In qualche modo è il riflesso di Petite Maman di Céline Sciamma, dove la “prigionia” era l’immagine di un dialogo tra epoche diverse, di favole generazionali collegate da legami di sangue. Etienne e Paul sono due fratelli, e con le loro compagne trascorrono il lockdown nella casa dove sono cresciuti. Si assiste al racconto sincero di una quotidianità che ci appartiene, scandita da battute al vetriolo e da una sceneggiatura brillante.

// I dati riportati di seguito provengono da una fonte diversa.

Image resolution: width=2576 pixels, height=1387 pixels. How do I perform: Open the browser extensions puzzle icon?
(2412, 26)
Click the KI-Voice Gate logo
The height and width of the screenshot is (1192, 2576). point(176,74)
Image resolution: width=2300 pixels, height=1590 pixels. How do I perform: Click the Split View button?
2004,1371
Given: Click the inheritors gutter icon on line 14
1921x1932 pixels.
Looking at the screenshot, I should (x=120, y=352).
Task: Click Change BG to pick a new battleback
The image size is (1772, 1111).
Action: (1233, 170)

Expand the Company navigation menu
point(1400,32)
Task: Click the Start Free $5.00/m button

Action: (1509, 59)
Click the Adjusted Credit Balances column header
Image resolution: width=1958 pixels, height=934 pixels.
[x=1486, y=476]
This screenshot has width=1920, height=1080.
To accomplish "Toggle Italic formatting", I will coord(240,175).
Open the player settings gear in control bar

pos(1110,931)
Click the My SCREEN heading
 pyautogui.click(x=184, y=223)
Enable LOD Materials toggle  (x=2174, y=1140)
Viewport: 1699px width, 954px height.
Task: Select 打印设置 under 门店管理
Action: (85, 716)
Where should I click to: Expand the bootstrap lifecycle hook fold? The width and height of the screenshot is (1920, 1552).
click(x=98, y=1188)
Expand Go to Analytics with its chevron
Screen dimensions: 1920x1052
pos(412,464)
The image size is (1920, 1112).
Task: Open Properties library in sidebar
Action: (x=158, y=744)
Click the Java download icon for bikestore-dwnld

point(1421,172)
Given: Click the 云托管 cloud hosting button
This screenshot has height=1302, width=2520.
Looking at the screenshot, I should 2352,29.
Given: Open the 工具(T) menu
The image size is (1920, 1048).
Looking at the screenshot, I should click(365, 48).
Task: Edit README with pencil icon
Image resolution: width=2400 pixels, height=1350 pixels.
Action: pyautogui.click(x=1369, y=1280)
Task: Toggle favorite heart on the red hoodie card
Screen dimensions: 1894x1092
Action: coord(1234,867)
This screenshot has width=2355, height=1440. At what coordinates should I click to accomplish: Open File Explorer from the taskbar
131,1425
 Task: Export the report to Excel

Si sorride a denti stretti, la malinconia è il punto di partenza per un nuovo inizio, dove riscoprire sé stessi. Assayas mescola l’arte alla vita di tutti i giorni, si muove tra dipinti del passato, suggestioni del presente. Evoca film muti, omaggia Tarantino, e provoca su progetti ai confini della realtà, in cui gli piacerebbe dirigere Kristen Stewart nei panni di una suora portoghese.

Ma Hors du temps è soprattutto una storia di fantasmi, come Sils Maria e Personal Shopper. La voce fuoricampo si sofferma sulle camere vuote di una villa dove si poteva essere spensierati, in cui le giornate con il padre si alternavano a quelle di attesa della madre a Parigi. Il flusso di coscienza si alterna ai battibecchi più futili, sempre taglienti e colti. Con le mascherine, i timori, e le sedute virtuali con lo psicologo in mezzo agli alberi.

La soluzione è solo una: aspettare. Facendo progetti, immaginando il futuro, invocando una parola che puntuale viene pronunciata verso il finale: “normalità”. Questo è l’inno di Assayas, che qui recupera il suo spirito sofisticato per dare speranza a un’umanità fragile, sempre sull’orlo di una crisi di nervi, ma pronta a riscoprire la bellezza in piccoli gesti forse dimenticati.